ASSIGNMENT
Please reproduce everything from "Monarch intern: Melanie" down to "lab since 2018." in the monarch intern profile below, word for word.

EXTRACT PROVIDED
Monarch intern: Melanie Aust

January 17, 2019
News

photo of Melanie Aust gathering data at monarch habitat site

Melanie Aust (left) is an undergraduate research assistant with the ISU monarch butterfly research team. Aust, a native of Glenwood, Iowa, is a senior in animal ecology and a member of Gamma Phi Beta sorority, Environmental Science Club, and Fisheries and Wildlife Biology Club. She has worked with the monarch team in the field and in the lab since 2018.

What did you enjoy the most about growing up in Iowa? The thing I loved most about growing up in Glenwood, Iowa, and then later in McFarland, Wisconsin, is that people are very friendly and family is a huge priority. That is because, in my opinion, families often live and work together in Iowa.

Why did you choose Iowa State for college? I chose to go to Iowa State University because my father and most of my extended family went to Iowa State. I grew up cheering for the football team. I specifically looked at Iowa State for their Biological Pre-Medical Illustration program but then decided to focus on Environmental Science.

Why did you choose Animal Ecology for your major with a wildlife option? I started in Environmental Science my freshman year but later switched to Animal Ecology with a wildlife option during my sophomore year. I wanted to focus more on conservation practices than the overall issues and quality control of the environment. Animal Ecology seemed to focus on the science of how wildlife species interact within their communities and how they can be managed and studied.

Why are you interested in the monarch butterfly? Conservation management is something that I would like to pursue as a career. I was drawn to this internship because it provided my work experience hours to graduate and also because it is giving me experience in conservation projects.

Describe your internship experience with the monarch team: I started my internship working with the monarch rearing team and maintaining the monarch colonies, greenhouse bays packed with milkweed, and the European corn borer colonies. I was never hesitant and received fantastic help learning about my new tasks and the fine details required to run the project. Following that semester, I worked throughout the summer and helped collect data for the habitat demonstration plots statewide. I am currently helping a graduate student in toxicology with her research about effects of pesticides on the monarch caterpillars.

DATA PROVIDED
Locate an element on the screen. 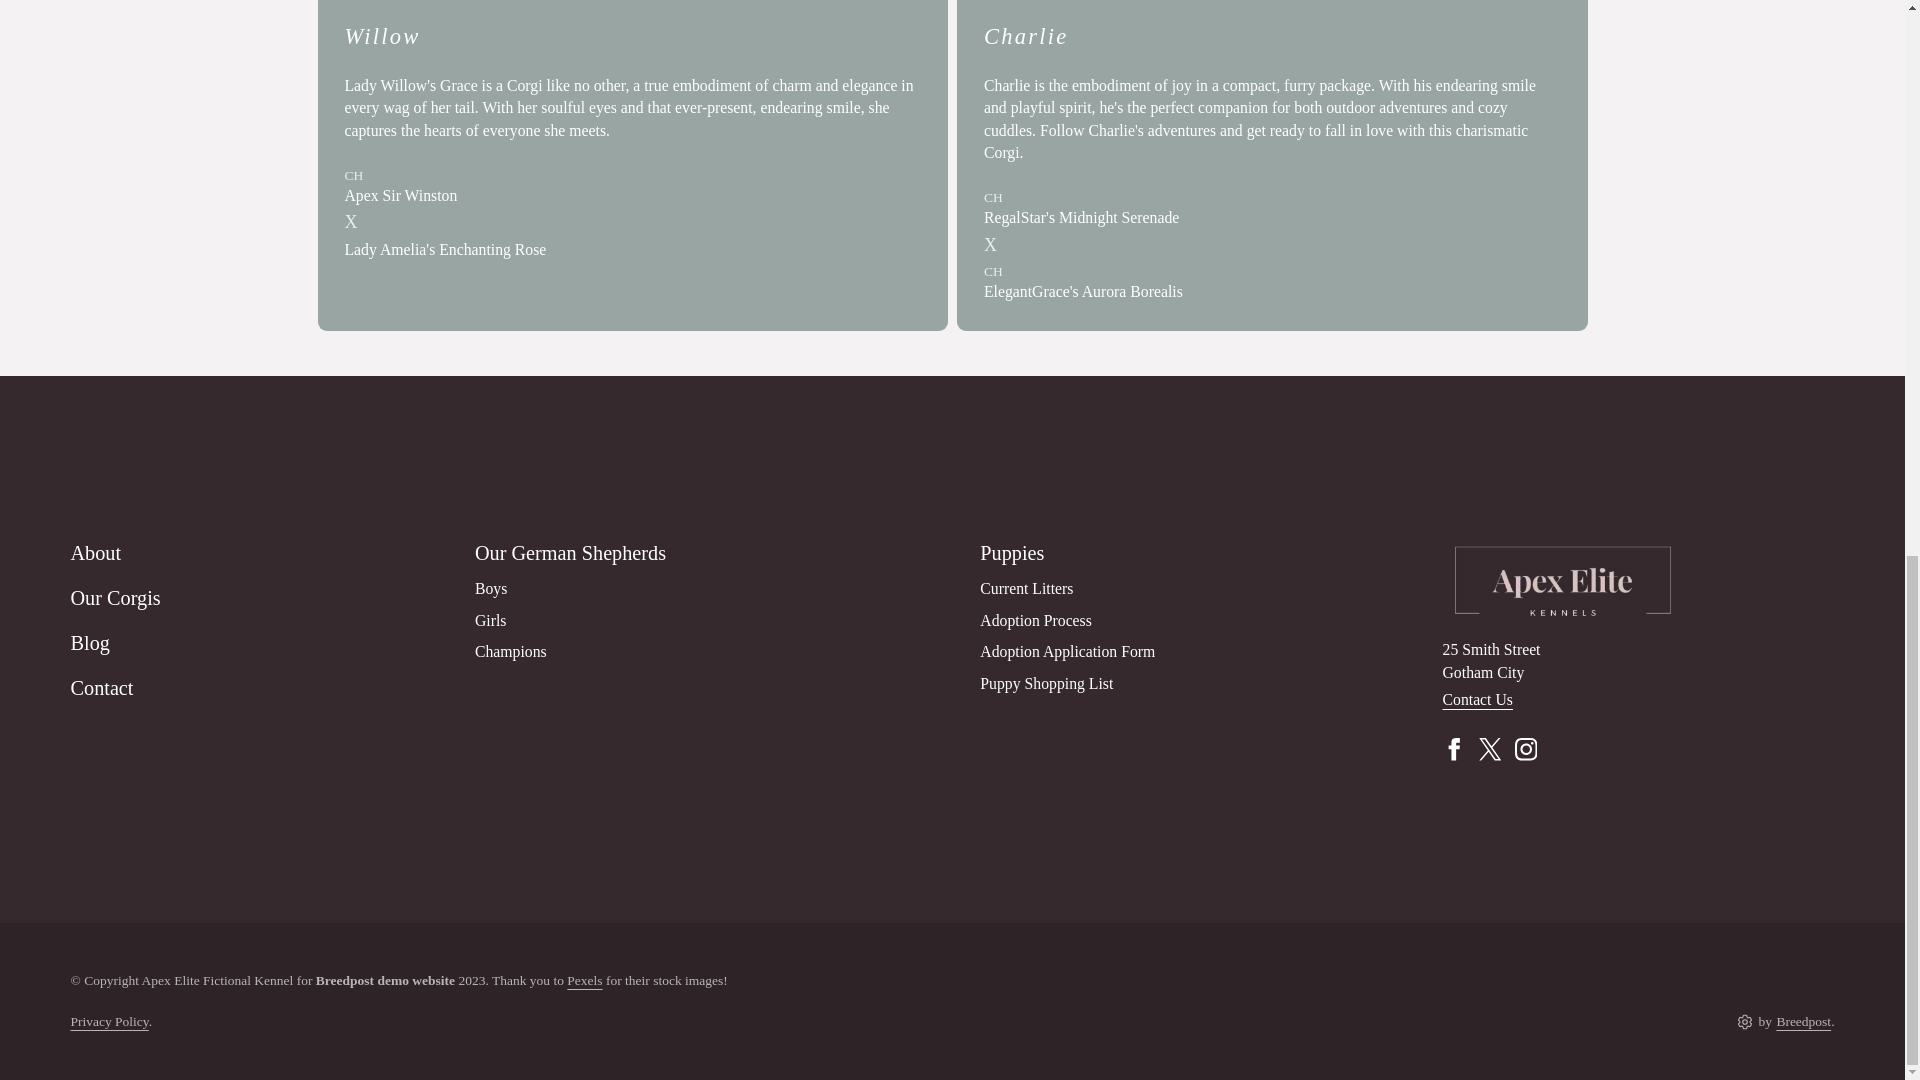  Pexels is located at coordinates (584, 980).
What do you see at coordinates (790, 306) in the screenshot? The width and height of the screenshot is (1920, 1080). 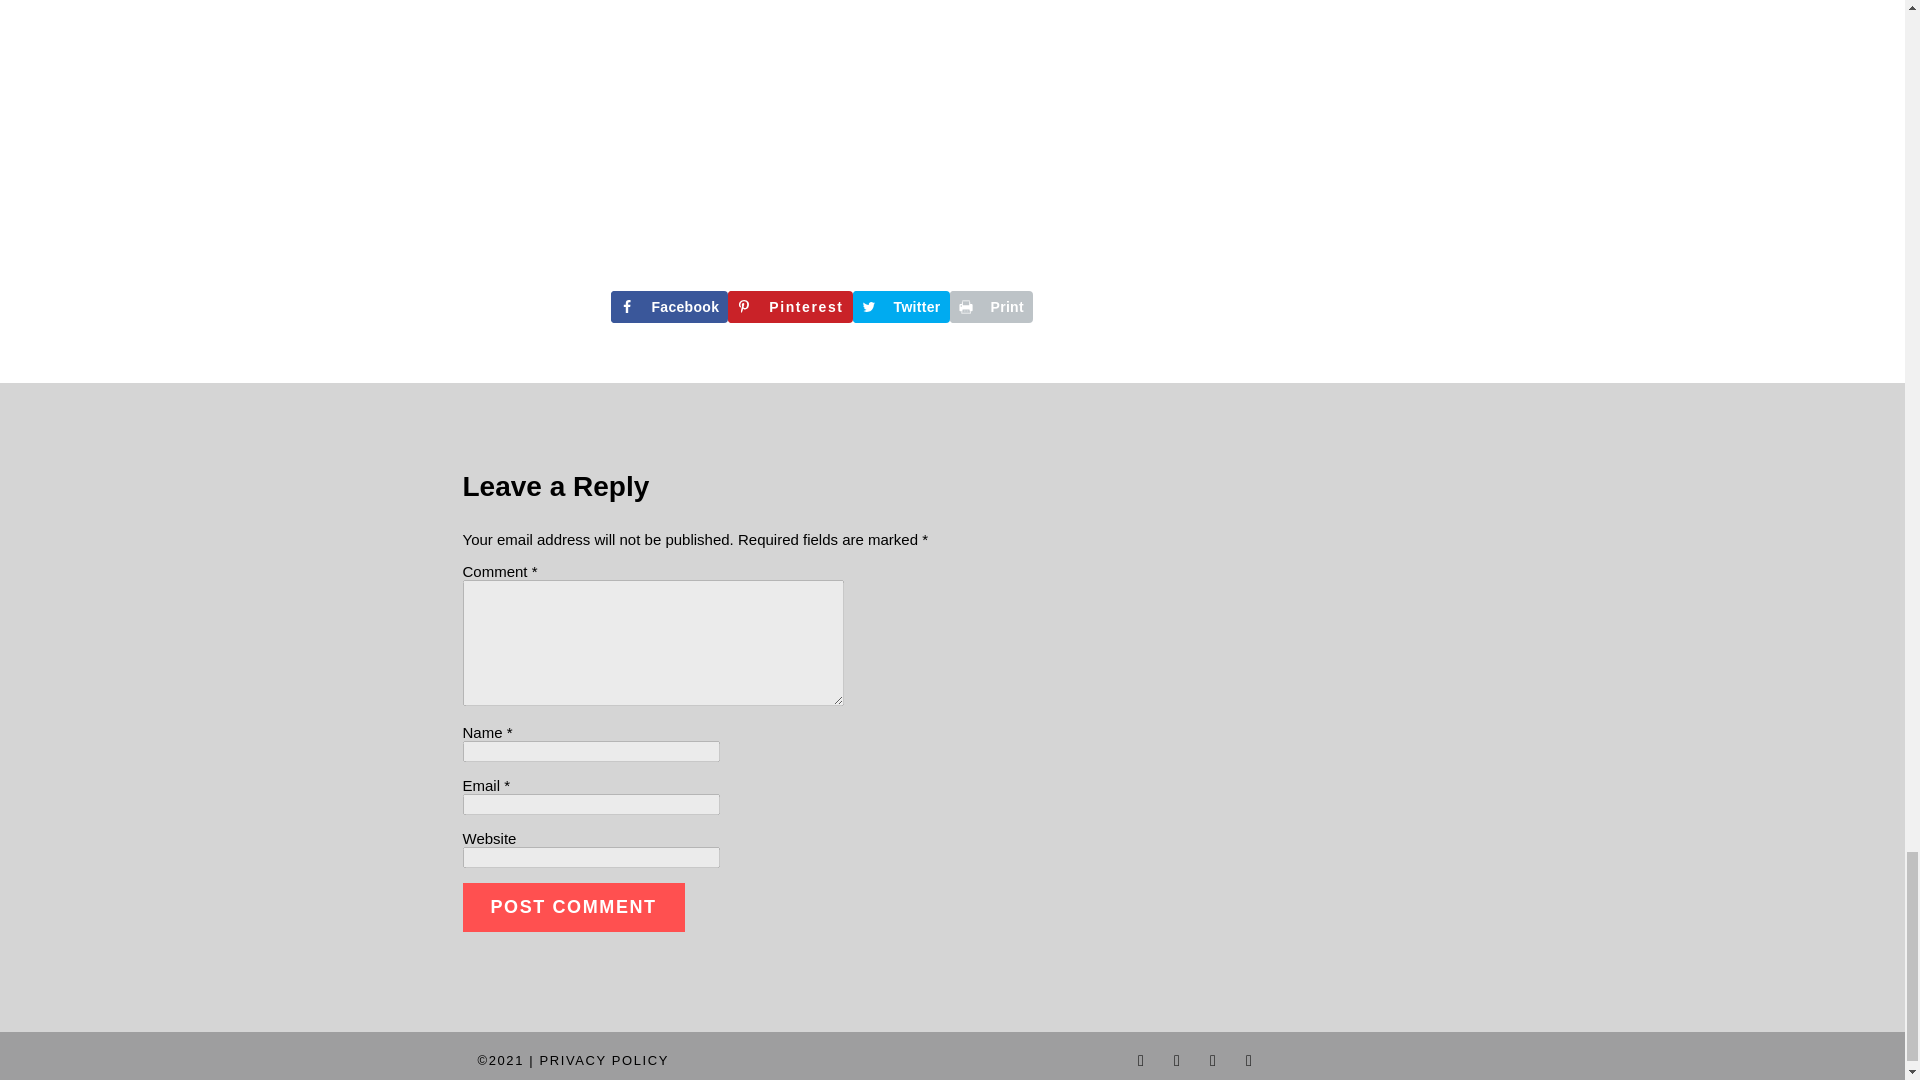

ANSWER SPACE
Monarch intern: Melanie Aust

January 17, 2019
News

photo of Melanie Aust gathering data at monarch habitat site

Melanie Aust (left) is an undergraduate research assistant with the ISU monarch butterfly research team. Aust, a native of Glenwood, Iowa, is a senior in animal ecology and a member of Gamma Phi Beta sorority, Environmental Science Club, and Fisheries and Wildlife Biology Club. She has worked with the monarch team in the field and in the lab since 2018.